#### Exercise requirements:
Exactly reproduce the line containing "Where should I" and all later lines to the end of the entries, leaving the pictures out of your copy.

[Dataset items]
○ ○ ○ ○

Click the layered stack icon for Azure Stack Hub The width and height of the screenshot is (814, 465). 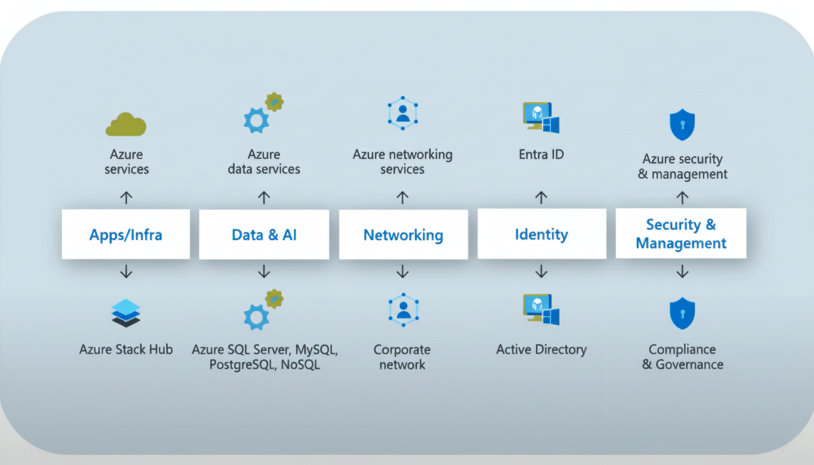click(x=126, y=314)
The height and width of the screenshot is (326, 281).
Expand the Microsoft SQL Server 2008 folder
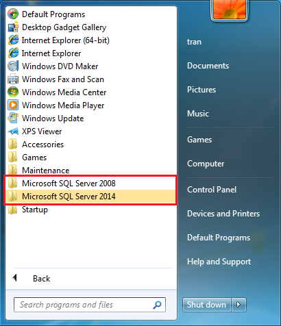pos(90,184)
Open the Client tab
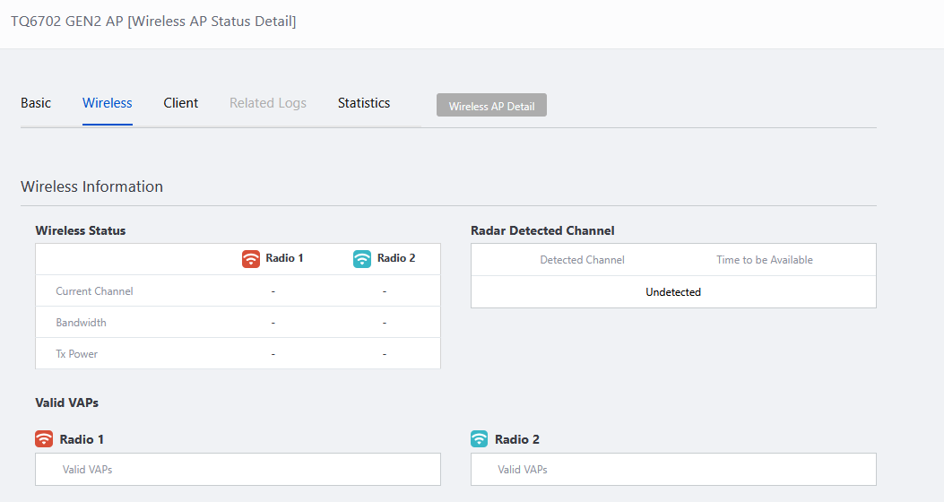The width and height of the screenshot is (944, 502). click(x=181, y=103)
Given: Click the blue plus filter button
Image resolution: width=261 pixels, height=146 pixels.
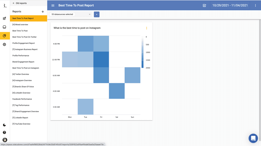Looking at the screenshot, I should 97,14.
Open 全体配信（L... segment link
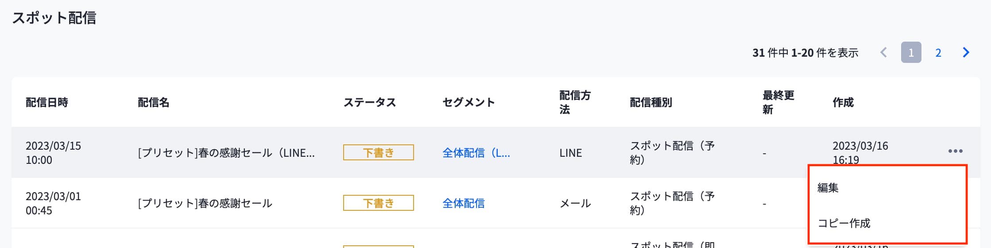 point(476,153)
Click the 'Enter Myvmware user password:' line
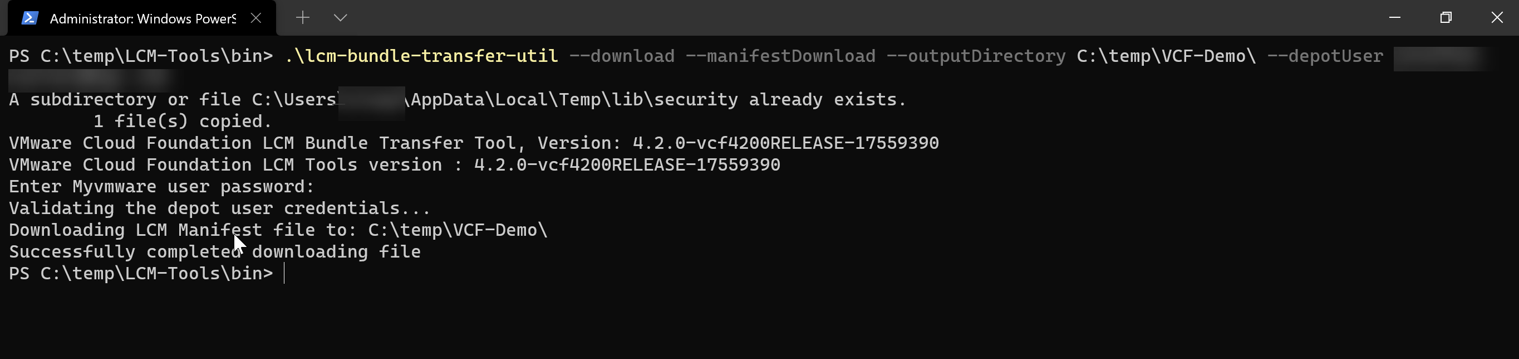Screen dimensions: 1519x359 (162, 187)
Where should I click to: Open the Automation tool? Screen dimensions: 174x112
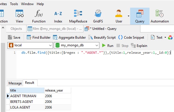pyautogui.click(x=159, y=16)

○ ○ ○ ○

#### Exercise solution:
Where should I click to: Open the Automation tool? Screen dimensions: 174x112
pyautogui.click(x=159, y=16)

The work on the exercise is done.